En matière de taux de change, il constate que la coordination au cas par cas des mesures de politiques économiques entre les trois économies dominantes (Etats-Unis, Japon et Union européenne) est politiquement irréalisable sans cadre institutionnel. Estimant que les taux de change devraient être un objectif capital de la coordination politique internationale, il considère aussi que l'intervention des pouvoirs publics pour réguler les marchés des changes n'exercera qu'un effet limité si les paramètres économiques fondamentaux ne sont pas sains.
Le Parlement estime que le système monétaire international actuel, fondé sur la prédominance du dollar, doit évoluer vers un système au sein duquel les autres monnaies, y compris la monnaie unique, jouent un rôle plus important.
En ce qui concerne la coopération en matière de dette extérieure, il demande d'améliorer l'accès des pays en développement, des économies en transition et des pays les plus défavorisés aux marchés privés internationaux des capitaux.
En ce qui concerne le cadre institutionnel de la coopération, le Parlement demande que le système de prévention des crises financières comporte une surveillance plus étroite et plus efficace des politiques économiques nationales et du développement des marchés financiers. Estimant que le cadre de coopération du G7 ne permet pas de surveiller les politiques menées par les puissances émergentes, il demande que la procédure de surveillance multilatérale s'exerce au sein du FMI.

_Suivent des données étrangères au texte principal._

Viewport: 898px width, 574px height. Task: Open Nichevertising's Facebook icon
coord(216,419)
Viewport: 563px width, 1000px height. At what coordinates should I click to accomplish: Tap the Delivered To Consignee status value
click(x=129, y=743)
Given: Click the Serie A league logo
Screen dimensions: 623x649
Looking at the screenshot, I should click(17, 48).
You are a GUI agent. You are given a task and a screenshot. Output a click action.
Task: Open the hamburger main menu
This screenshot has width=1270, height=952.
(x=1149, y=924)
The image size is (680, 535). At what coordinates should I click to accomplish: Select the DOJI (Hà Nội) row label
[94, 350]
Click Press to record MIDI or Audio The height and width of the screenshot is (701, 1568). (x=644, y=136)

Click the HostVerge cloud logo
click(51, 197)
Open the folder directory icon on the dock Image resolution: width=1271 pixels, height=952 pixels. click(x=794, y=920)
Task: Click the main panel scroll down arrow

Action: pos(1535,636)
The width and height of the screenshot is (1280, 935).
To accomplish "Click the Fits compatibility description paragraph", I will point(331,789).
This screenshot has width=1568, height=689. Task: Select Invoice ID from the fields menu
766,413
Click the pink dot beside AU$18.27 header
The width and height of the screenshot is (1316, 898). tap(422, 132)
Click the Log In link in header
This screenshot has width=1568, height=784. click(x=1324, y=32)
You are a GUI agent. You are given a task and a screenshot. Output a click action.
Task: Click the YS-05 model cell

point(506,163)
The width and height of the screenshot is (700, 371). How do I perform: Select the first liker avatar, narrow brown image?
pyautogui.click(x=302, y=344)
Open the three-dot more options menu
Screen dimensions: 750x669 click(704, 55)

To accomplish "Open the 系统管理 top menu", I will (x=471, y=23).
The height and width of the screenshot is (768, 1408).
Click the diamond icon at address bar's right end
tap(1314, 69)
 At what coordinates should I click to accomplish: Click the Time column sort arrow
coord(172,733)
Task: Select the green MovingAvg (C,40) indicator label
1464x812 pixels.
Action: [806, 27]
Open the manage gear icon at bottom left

Approuvant les réformes convenues par le G7 au Sommet d'Halifax, il invite également la Commission à prendre des mesures visant à renforcer les règles prudentielles applicables au marché des instruments dérivés.
Enfin, il est d'avis que l'Union européenne doit être membre à part entière des institutions internationales de coopération monétaire.
D'autre part, le Parlement souscrit à la création d'un Conseil économique international qui fonctionnerait sur le modèle du Conseil de sécurité de l'ONU et créerait les conditions voulues pour l'amélioration de la coopération monétaire.
Il invite le FMI à faire rapport deux fois l'an sur l'évolution des marchés financiers et des devises et à donner des informations sur tous secteurs économiques dans les trois principaux pays industrialisés où la coordination fait défaut et où les carences génèrent des tendances non souhaitables sur les marchés financiers et de devises.
Il partage les conclusions du rapport des Nations unies "Un appel à l'action" sur la nécessité d'un impôt international sur les transactions monétaires et invite l'Union à prendre des mesures pour accélérer l'introduction d'un impôt minimum global à ce propos.
Il invite enfin la Commission à examiner les possibilités d'introduction d'une taxe sur les transferts internationaux de capitaux spéculatifs et sur les échanges d'instruments financiers dérivés, taxe destinée à atténuer les effets déstabilisateurs d'une spéculation financière internationale en perpétuelle expansion.